The cross-party letter states that, while Northern Ireland has made significant steps forward in its prevention of group B Strep infection, improvements are possible, noting “in America, Canada, France, Germany or Italy, Mrs Maguire would have been tested to see if she was carrying group B Strep bacteria and offered antibiotics in labour, which would very likely have prevented Hollie’s infection.”
Group B Strep is the most common cause of serious infection in newborn babies in the UK, and one of the leading causes of neonatal pneumonia, sepsis and meningitis. On average, two babies each day in the UK develop a group B Strep infection and each week, one baby dies from a group B Strep infection and another is left with a life changing disability.
Around one in four pregnant women carry group B Strep and the bacteria may be passed unknowingly from a mother to her baby around birth.
Most group B Strep infections in newborn babies can be prevented by testing mothers late in pregnancy and providing intravenous antibiotics during labour to those who test positive. This reduces the risk of a baby developing a group B Strep infection by up to 90 per cent.

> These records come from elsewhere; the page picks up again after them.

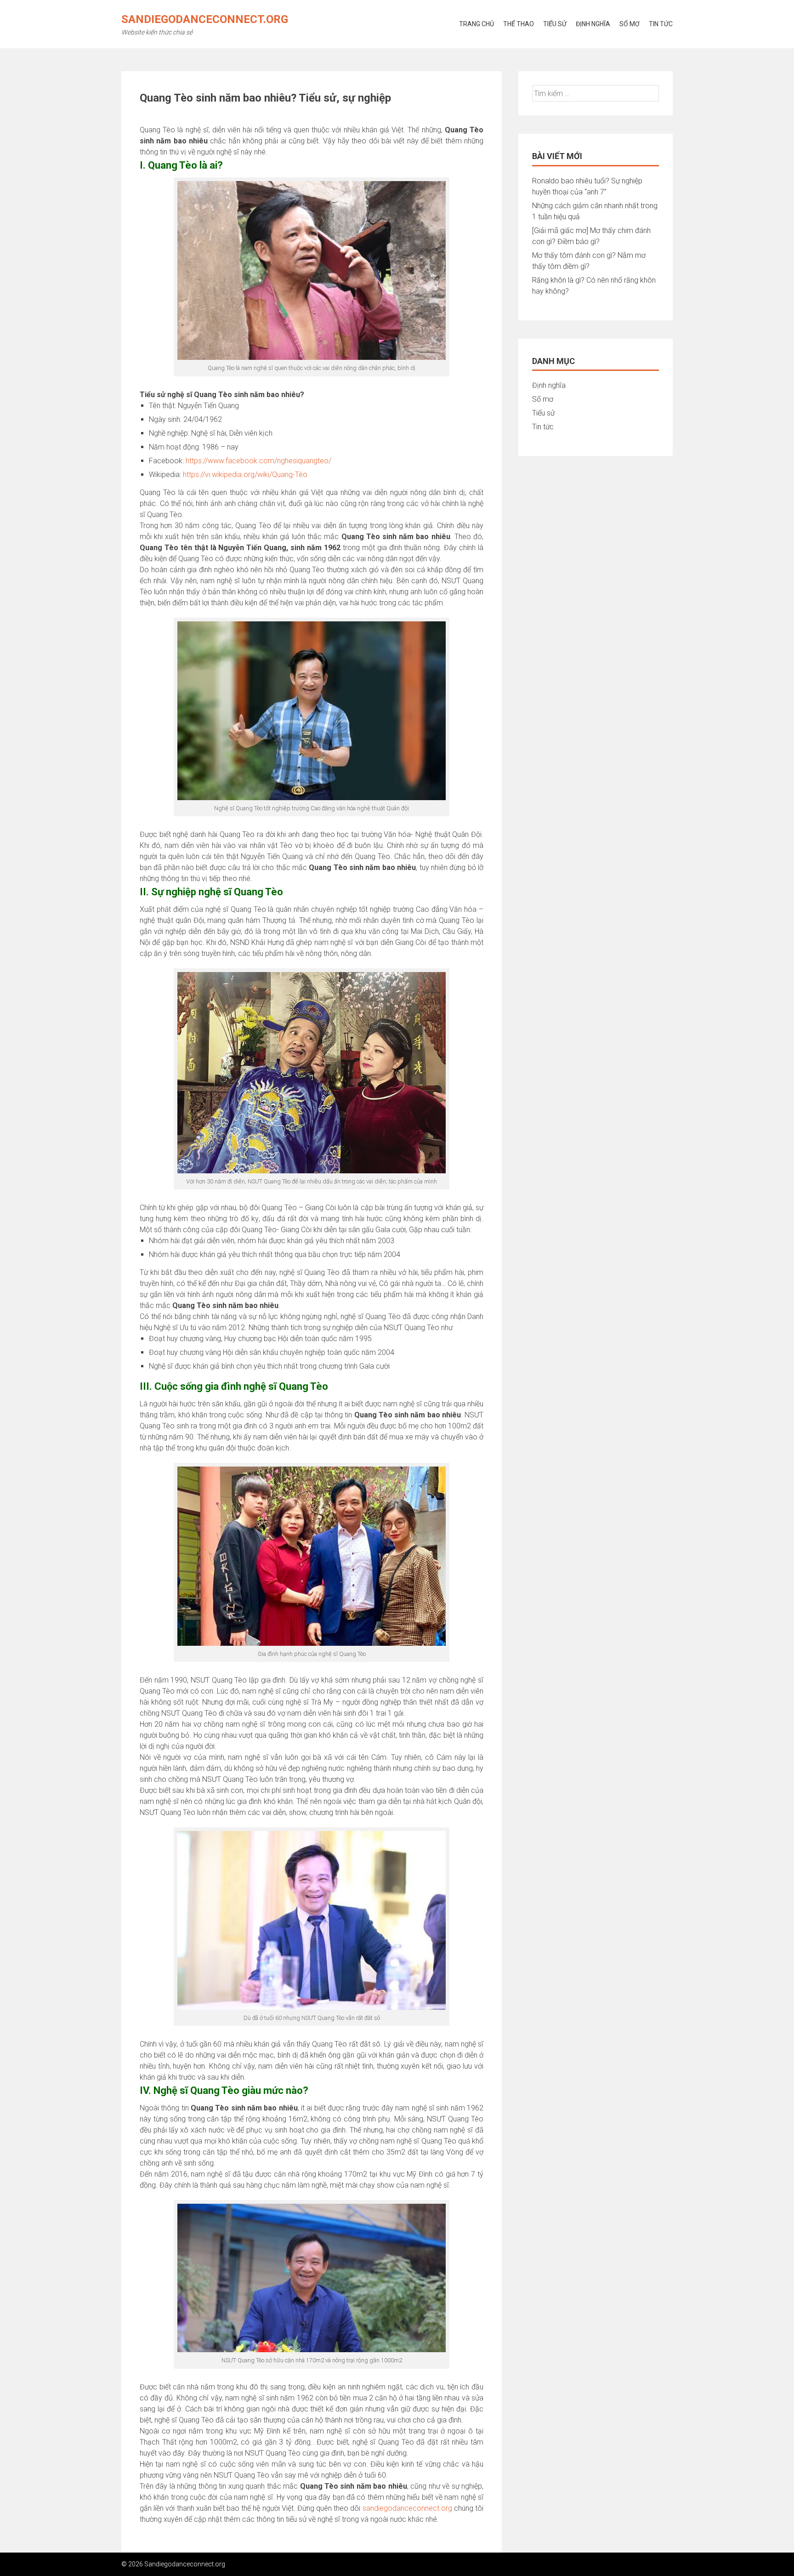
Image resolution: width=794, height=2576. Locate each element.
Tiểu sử (555, 24)
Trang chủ (476, 24)
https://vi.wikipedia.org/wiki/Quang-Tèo (245, 474)
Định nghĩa (593, 24)
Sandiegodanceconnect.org (204, 19)
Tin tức (661, 24)
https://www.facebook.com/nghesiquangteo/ (258, 460)
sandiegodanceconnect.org (407, 2508)
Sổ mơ (629, 24)
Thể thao (518, 24)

The test would cost the NHS just £11 and costs from £35 privately.
Group B Strep Support founder and Chief Executive, Jane Plumb MBE, said: “We are delighted to see cross-party support for the introduction of routine antenatal screening for group B Strep in Northern Ireland. As the letter says, important progress has been made but introducing routine antenatal screening would prevent more babies suffering and dying from avoidable group B Strep infections, and saving future families from avoidable misery.”